Re: [Qemu-ppc] [Qemu-devel] [PATCH 4/4] target-ppc: Handle NMI guest exi

qemu-ppc

[Date Prev][Date Next][Thread Prev][Thread Next][Date Index][Thread Index]

Re: [Qemu-ppc] [Qemu-devel] [PATCH 4/4] target-ppc: Handle NMI guest exi

From:	Thomas Huth
Subject:	Re: [Qemu-ppc] [Qemu-devel] [PATCH 4/4] target-ppc: Handle NMI guest exit
Date:	Mon, 16 Nov 2015 11:41:46 +0100
User-agent:	Mozilla/5.0 (X11; Linux x86_64; rv:38.0) Gecko/20100101 Thunderbird/38.3.0

On 16/11/15 11:07, Aravinda Prasad wrote:
> 
> 
> On Monday 16 November 2015 01:22 PM, Thomas Huth wrote:
>> On 12/11/15 19:49, Aravinda Prasad wrote:
>>>
>>> On Thursday 12 November 2015 03:10 PM, Thomas Huth wrote:
>> ...
>>>> Also LoPAPR talks about 'subsequent processors report "fatal error
>>>> previously reported"', so maybe the other processors should report that
>>>> condition in this case?
>>>
>>> I feel guest kernel is responsible for that or does that mean that qemu
>>> should report the same error, which first processor encountered, for
>>> subsequent processors? In that case what if the error encountered by
>>> first processor was recovered.
>>
>> I simply refered to this text in LoPAPR:
>>
>>  Multiple processors of the same OS image may experi-
>>  ence fatal events at, or about, the same time. The first processor
>>  to enter the machine check handling firmware reports
>>  the fatal error. Subsequent processors serialize waiting for the
>>  first processor to issue the ibm,nmi-interlock call. These
>>  subsequent processors report "fatal error previously reported".
> 
> Yes, I asked this because I am not clear what "fatal error previously
> reported" means as described in PAPR.

Looking at table "Table 137. RTAS Event Return Format (Fixed Part)" in
LoPAPR, there is a "ALREADY_REPORTED" severity - I assume this is what
is meant by the cited paragraph?

>> Is there code in the host kernel already that takes care of this (I
>> haven't checked)? If so, how does the host kernel know that the event
>> happened "at or about the same time" since you're checking at the QEMU
>> side for the mutex condition?
> 
> I don't think the host kernel takes care of this; it simply forwards
> such errors to QEMU via NMI exit. I feel the time referred by "at or
> about the same time" is the duration between the registered machine
> check handler is invoked and the corresponding interlock call is issued
> by guest, which QEMU knows and is protected by a mutex.

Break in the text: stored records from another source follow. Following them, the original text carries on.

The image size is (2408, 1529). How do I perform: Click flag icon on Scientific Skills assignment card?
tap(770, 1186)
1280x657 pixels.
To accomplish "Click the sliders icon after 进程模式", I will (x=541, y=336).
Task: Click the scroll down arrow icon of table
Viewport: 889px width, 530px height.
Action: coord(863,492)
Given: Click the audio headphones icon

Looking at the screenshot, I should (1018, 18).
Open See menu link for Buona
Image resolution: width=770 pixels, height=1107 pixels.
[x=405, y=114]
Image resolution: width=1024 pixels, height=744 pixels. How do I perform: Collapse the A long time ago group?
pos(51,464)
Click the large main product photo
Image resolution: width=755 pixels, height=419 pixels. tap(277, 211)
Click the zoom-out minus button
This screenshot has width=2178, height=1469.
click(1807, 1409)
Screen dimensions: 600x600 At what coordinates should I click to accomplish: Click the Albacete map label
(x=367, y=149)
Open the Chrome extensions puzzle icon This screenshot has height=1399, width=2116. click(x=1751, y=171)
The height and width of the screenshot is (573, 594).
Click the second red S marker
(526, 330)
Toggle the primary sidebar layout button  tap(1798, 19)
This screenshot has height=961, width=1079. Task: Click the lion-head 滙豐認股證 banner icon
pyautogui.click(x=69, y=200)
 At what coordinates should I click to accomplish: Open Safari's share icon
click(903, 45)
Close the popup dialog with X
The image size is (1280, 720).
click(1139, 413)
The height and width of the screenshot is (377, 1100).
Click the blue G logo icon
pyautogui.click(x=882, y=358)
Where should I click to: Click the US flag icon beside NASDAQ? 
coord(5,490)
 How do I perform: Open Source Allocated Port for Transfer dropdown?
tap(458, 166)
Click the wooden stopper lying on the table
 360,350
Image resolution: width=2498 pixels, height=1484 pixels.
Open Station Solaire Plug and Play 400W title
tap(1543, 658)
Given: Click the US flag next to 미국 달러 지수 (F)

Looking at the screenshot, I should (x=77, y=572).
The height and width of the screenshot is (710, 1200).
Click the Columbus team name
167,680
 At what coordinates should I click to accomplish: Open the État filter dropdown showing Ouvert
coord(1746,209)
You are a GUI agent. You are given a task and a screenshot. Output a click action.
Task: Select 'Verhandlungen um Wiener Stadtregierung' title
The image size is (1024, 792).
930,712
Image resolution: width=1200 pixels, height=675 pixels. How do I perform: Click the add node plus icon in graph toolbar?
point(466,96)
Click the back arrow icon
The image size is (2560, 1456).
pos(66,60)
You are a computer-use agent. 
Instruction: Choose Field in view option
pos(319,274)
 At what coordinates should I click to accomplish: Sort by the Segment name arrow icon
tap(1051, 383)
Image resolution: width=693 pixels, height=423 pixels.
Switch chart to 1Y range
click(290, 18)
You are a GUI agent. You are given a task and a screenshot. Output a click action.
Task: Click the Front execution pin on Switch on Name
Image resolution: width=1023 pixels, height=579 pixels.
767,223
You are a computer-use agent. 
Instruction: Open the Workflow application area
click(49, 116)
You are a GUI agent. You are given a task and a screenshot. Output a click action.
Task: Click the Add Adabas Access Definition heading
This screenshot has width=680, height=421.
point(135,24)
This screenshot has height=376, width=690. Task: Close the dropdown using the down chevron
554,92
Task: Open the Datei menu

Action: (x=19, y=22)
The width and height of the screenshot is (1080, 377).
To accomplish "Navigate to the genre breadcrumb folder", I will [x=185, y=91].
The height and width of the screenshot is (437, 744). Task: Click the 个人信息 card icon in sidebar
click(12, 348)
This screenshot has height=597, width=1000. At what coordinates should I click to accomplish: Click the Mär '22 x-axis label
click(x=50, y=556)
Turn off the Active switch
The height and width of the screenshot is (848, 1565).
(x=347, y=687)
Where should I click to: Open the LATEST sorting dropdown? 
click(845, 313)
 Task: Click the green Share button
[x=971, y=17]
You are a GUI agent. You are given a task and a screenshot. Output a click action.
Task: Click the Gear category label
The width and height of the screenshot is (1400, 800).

I agree, that makes sense.

>>>> And of course you've also got to check that the same CPU is not getting
>>>> multiple NMIs before the interlock function has been called again.
>>>
>>> I think it is good to check that. However, shouldn't the guest enable ME
>>> until it calls interlock function?
>>
>> First, the hypervisor should never trust the guest to do the right
>> things. Second, LoPAPR says "the OS permanently relinquishes to firmware
>> the Machine State Register's Machine Check Enable bit", and Paul also
>> said something similar in another mail to this thread, so I think you
>> really have to check this in QEMU instead.
> 
> Hmm. ok. Since ME is always set when running in guest (assuming guest is
> not disabling it), we cannot check ME bit to figure out whether the same
> CPU is getting UEs before interlock is called. One way is to record the
> CPU ID upon such error and check before invoking registered machine
> check handler whether that CPU has a pending interlock call. Terminate
> the guest if there is a pending interlock call for that CPU rather than
> causing the guest to trigger recursive machine check errors.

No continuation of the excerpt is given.